= REQUIRED WORK =
Rewrite every one of the records below, replacing "Find the location of" with "Locate" and leaving everything else as it is. Do not include the pictures in your answer.

= Collected data =
========================================================================

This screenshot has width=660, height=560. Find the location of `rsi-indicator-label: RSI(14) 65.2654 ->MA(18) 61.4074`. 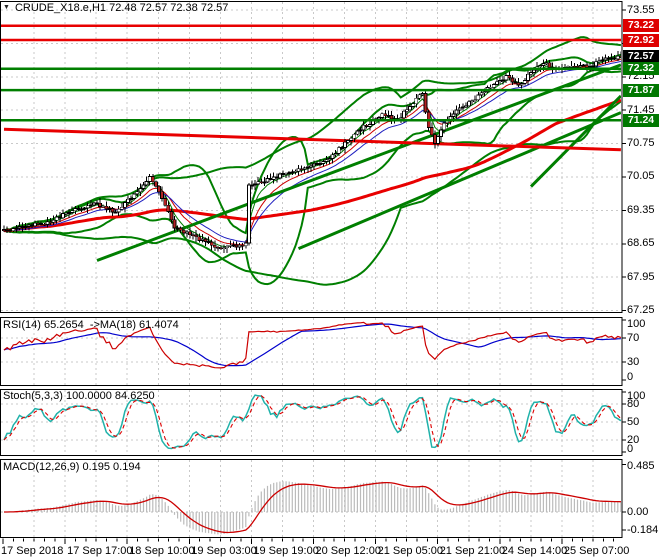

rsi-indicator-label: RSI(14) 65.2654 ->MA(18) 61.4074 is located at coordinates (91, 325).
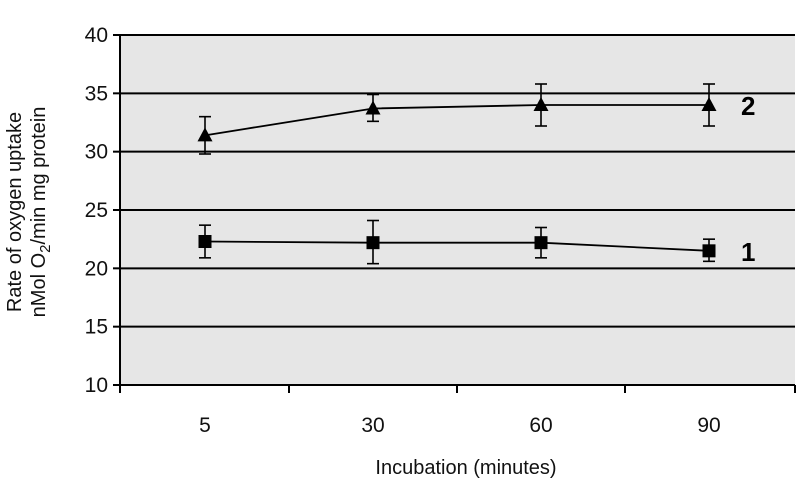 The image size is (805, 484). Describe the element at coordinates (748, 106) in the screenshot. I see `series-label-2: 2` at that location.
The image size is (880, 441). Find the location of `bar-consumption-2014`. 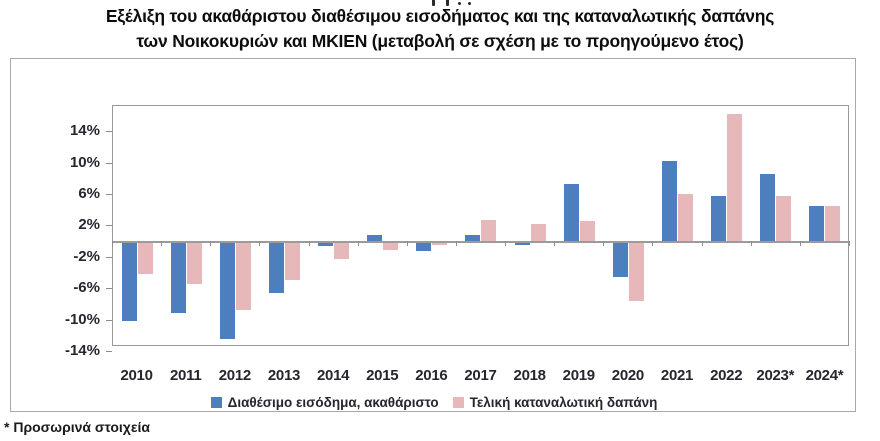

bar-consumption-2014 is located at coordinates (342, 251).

========================================================================

= ANSWER SECTION =
This screenshot has width=660, height=560. Locate `rsi-indicator-label: RSI(14) 65.2654 ->MA(18) 61.4074`. 

rsi-indicator-label: RSI(14) 65.2654 ->MA(18) 61.4074 is located at coordinates (91, 325).
 The image size is (805, 484). Describe the element at coordinates (748, 106) in the screenshot. I see `series-label-2: 2` at that location.
The image size is (880, 441). Locate `bar-consumption-2014`. 

bar-consumption-2014 is located at coordinates (342, 251).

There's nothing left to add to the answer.